--- Source material ---

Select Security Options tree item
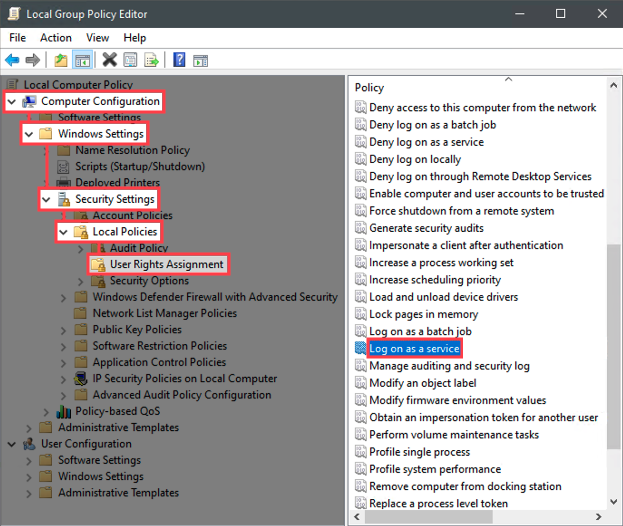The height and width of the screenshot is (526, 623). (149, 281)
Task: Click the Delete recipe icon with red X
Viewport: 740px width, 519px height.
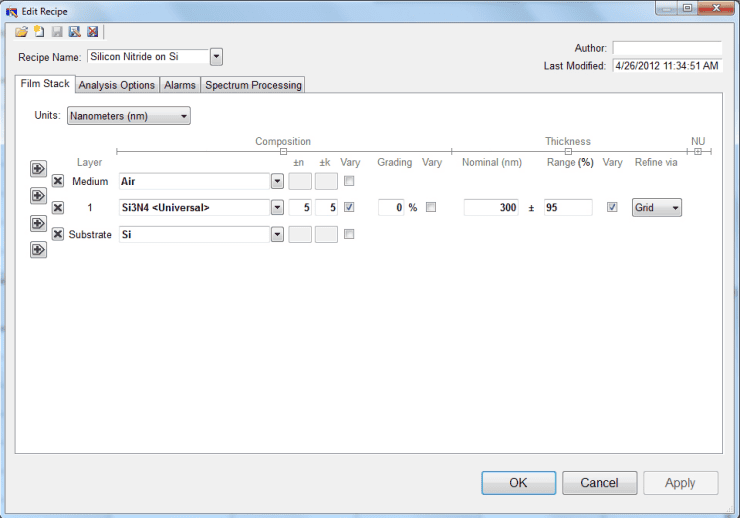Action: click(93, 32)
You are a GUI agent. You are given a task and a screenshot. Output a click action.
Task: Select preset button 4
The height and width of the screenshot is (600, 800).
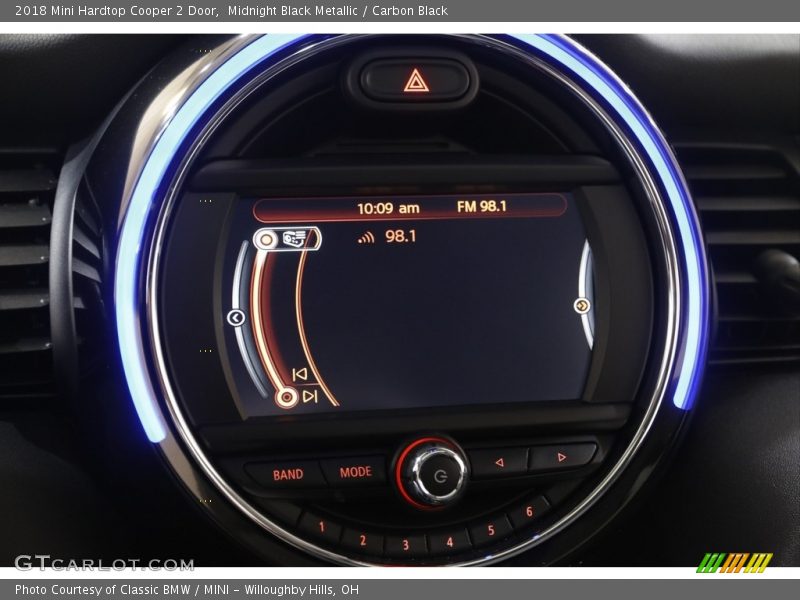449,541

---
--- Source material ---

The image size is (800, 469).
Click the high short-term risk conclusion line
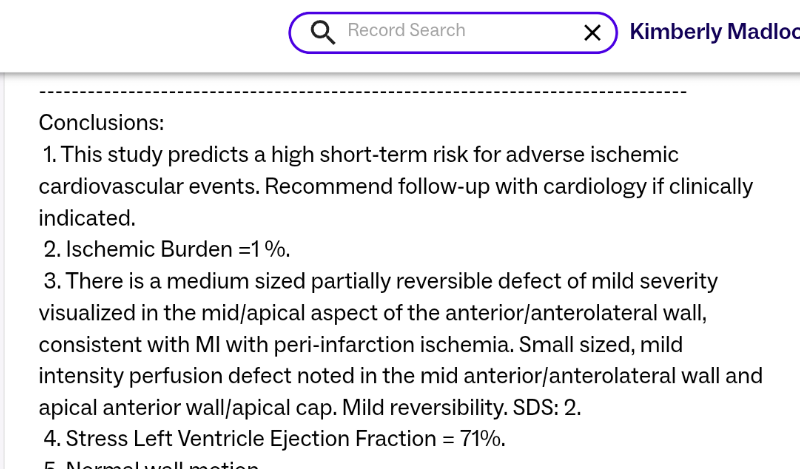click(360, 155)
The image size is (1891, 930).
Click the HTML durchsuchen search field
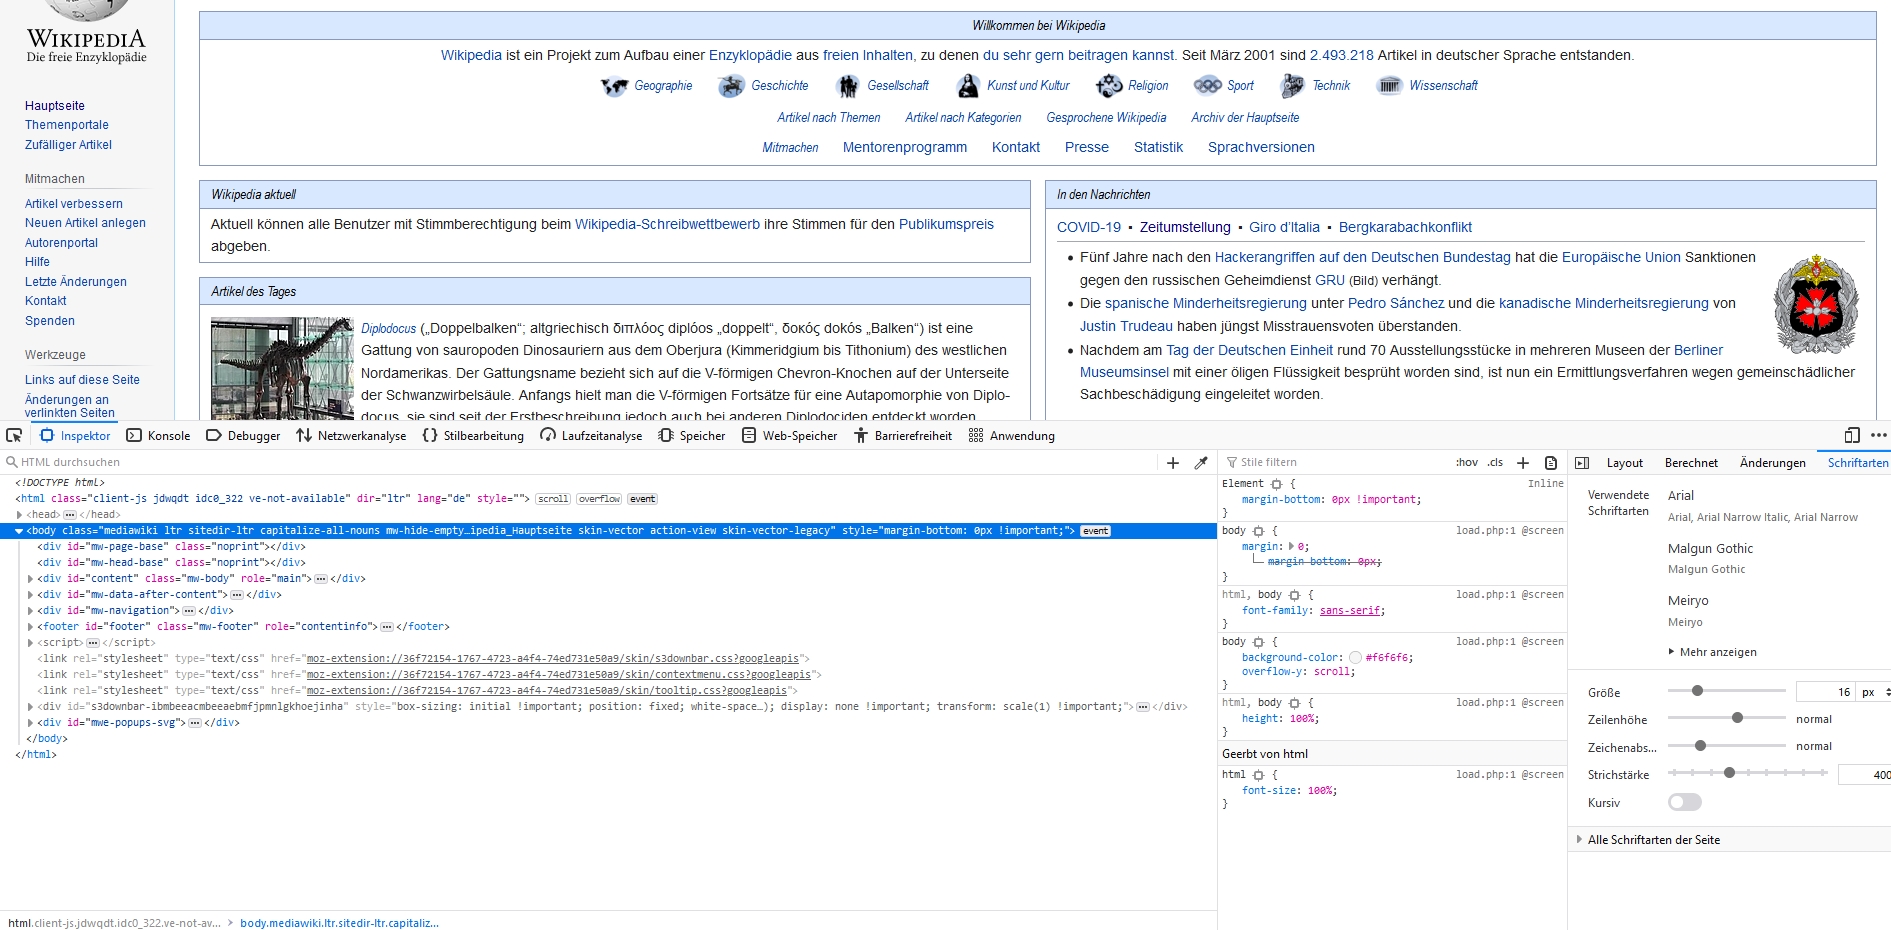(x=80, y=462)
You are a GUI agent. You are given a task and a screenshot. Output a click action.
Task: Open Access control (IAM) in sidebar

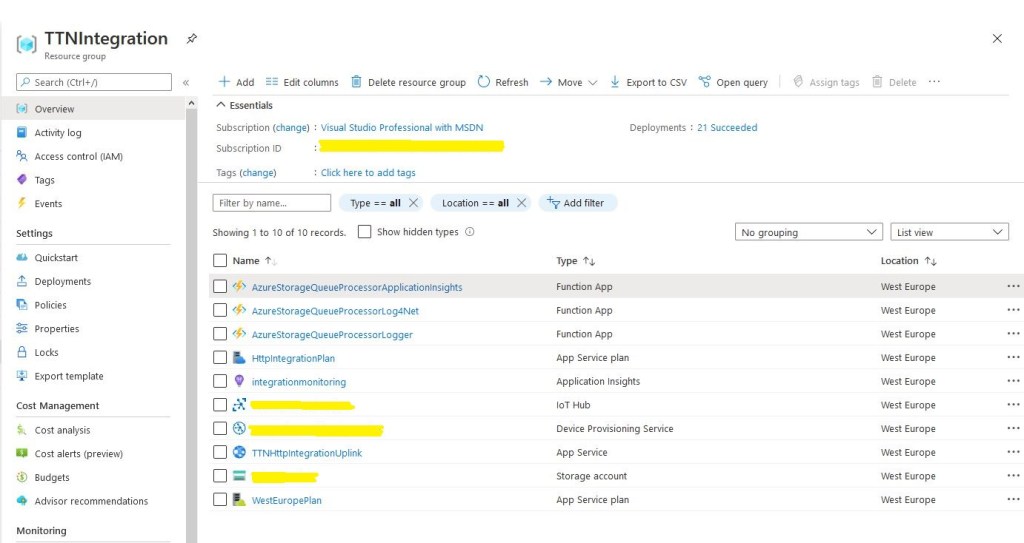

---
--- Source material ---

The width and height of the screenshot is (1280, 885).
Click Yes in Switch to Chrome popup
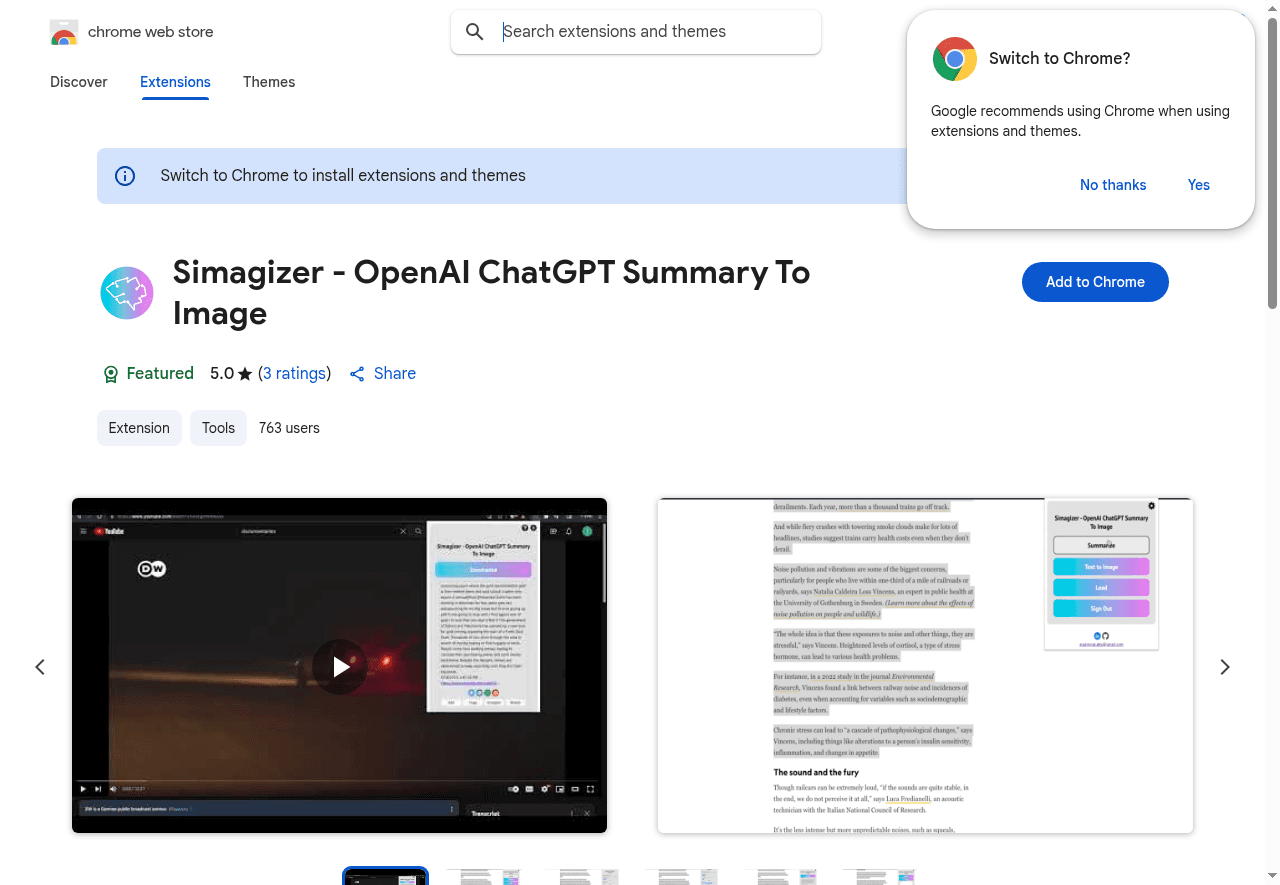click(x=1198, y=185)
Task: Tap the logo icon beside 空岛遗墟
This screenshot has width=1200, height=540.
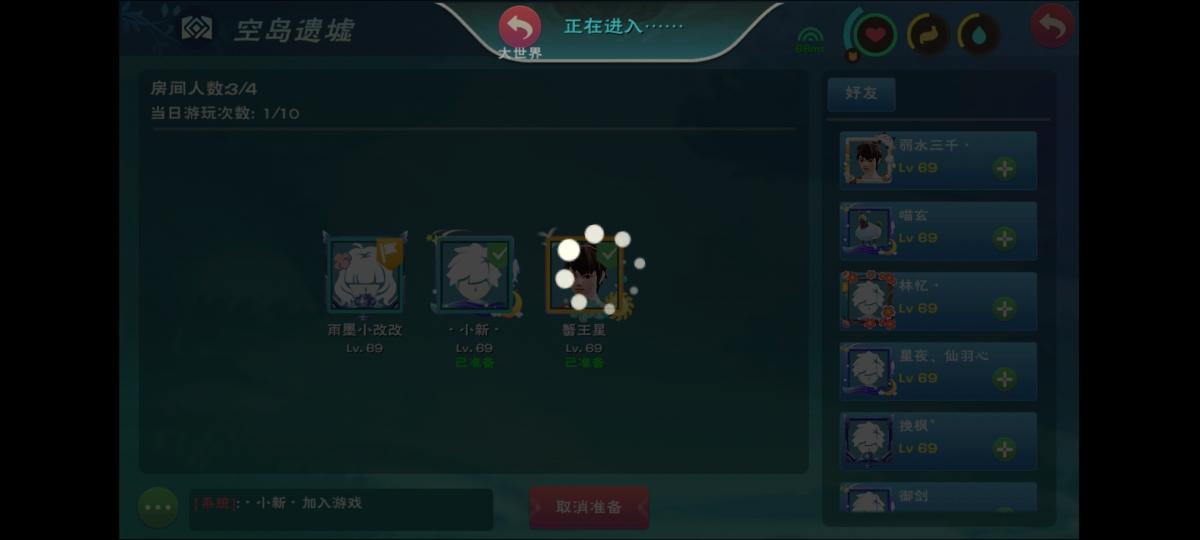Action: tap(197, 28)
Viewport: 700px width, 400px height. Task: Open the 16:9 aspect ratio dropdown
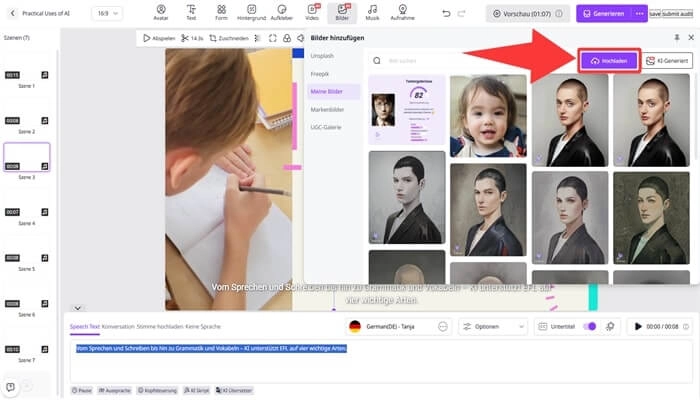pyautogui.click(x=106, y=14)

---

# About this exercise:
Starting at the line above with "Select Security Options tree item", output every line exactly up to and including the line with "Task: Select preset button 4", but none of the pictures.

# Solution below:
Select Security Options tree item
The height and width of the screenshot is (526, 623). (149, 281)
Task: Click the Delete recipe icon with red X
Viewport: 740px width, 519px height.
Action: click(93, 32)
You are a GUI agent. You are given a task and a screenshot. Output a click action.
Task: Select preset button 4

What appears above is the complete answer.